La víctima tiene 24 años y vive con sus pequeñas hijas de dos y tres años en una casa de Avenida del Trabajador al 2000, en el barrio Progreso de Neuquén, informó el diario La Mañana. Su familia sabía de la opresión a la que era sometida la joven mientras convivían, pero creían que ya todo había terminado con la orden de restricción. "Con mi mamá sospechábamos que algo pasaba por las marcas y moretones que tenía mi hermana, pero en el último año hubo incidentes y luego de dos denuncias finalmente se separó", contó Valeria, hermana de la víctima.

De acuerdo a su relato, anoche, cerca de la una de la mañana, el hombre comenzó a eviarle mensajes de texto intimidatorios: "Le escribió que se iba a matar porque no podía disfrutar de sus hijas, le dijo que su muerte iba a ser su culpa. El último mensaje fue: 'ya vas a ver de lo que soy capaz'", la amenazaba.

En medio de la madrugada, se apareció en la casa de su ex. Primero intentó derribar la puerta, pero no lo logró. Trepó por los techos y pudo acceder a un patio interno.

"Mi hermana desesperada llamó a la Policía e intentó salir por la puerta del frente, pero su ex escuchó cuando abría la puerta y volvió hacia el frente donde se la topó de frente, la pecheó y la hizo entrar", detalló Valeria. Las dos chiquitas estaban en la casa.

En un momento, la mujer pudo tranquilizarlo, pero esperaba que pronto apareciera la Policía. Pero el hombre volvió a violentarse, llegando al punto de intentar ahorcarla.

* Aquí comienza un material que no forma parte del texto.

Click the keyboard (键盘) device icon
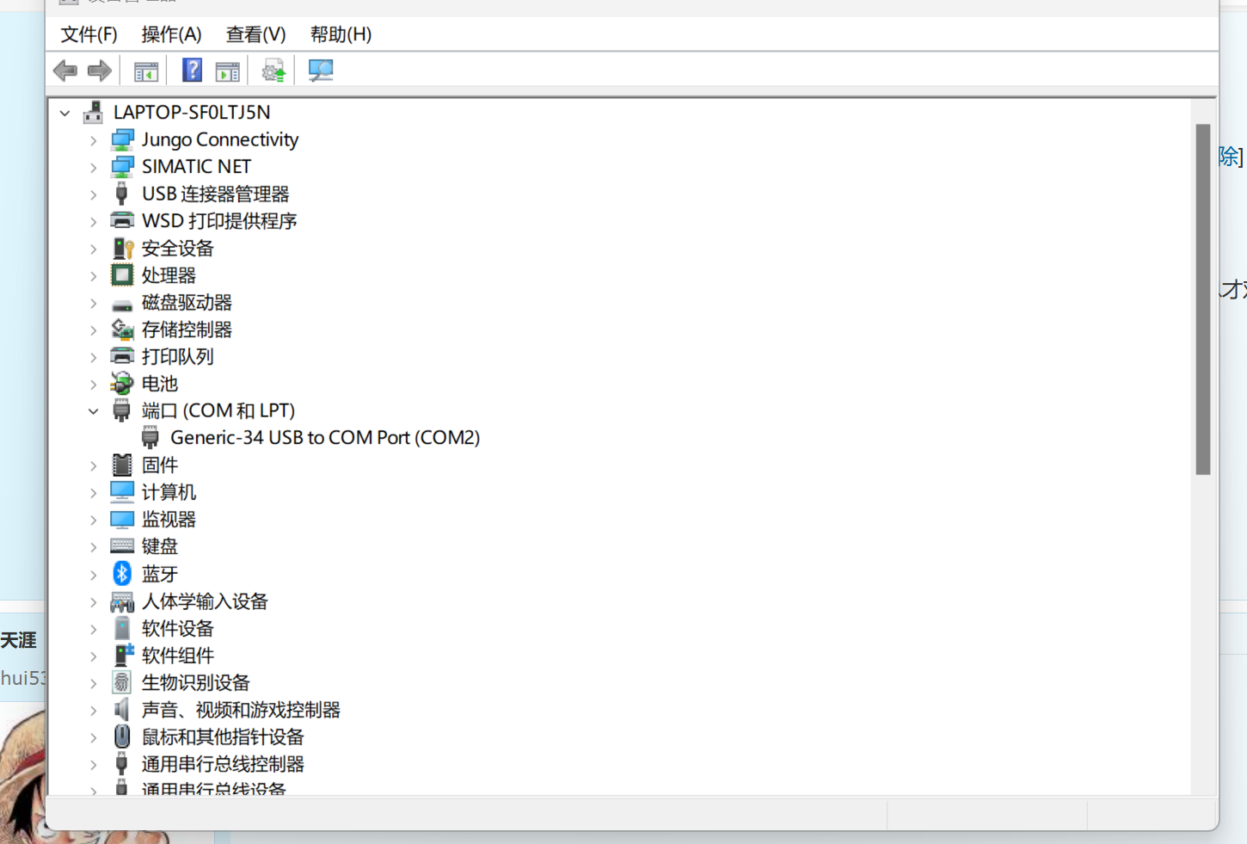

Ahí fue cuando una de las nenas, la de tres, le gritó que se calmara y que se detuviera. "¡Basta, papá, basta!"

"Parece que cuando mi sobrinita le pidió por favor, el tipo se destrabó y se calmó. Ahí llegó la Policía y lo sacaron esposado", señaló Valeria. Según su relato, la hermana llamó a la Policía apenas oyó los ruidos en el techo. Pero "el móvil llegó mucho después". Lo curioso es que, después de la detención, no tardaron mucho en volver a liberarlo. "Lo sacaron esposado, pero como la orden no había salido del Juzgado, lo llevaron a la casa de la madre", contó indignada.

La joven quiso hacer la denuncia ayer, pero desde la Comisaría Tercera le dijeron que "no toman denuncias después de las 15", consignó el diario local.

La pareja se conoce desde la adolescencia, pero y después de ocho años de matrimonio y dos hijas fruto de la relación, los incidentes violentos fueron recurrentes. Valeria contó que cuando su hermana se separó acudió al Centro de Atención a la Víctima y, desde ese momento, había una orden de restricción y se habían dispuesto vigilancia policial. En abril se hizo una supuesta renovación de la restricción, pero ayer los policías le informaron que no estaba en vigencia, por eso lo liberaron.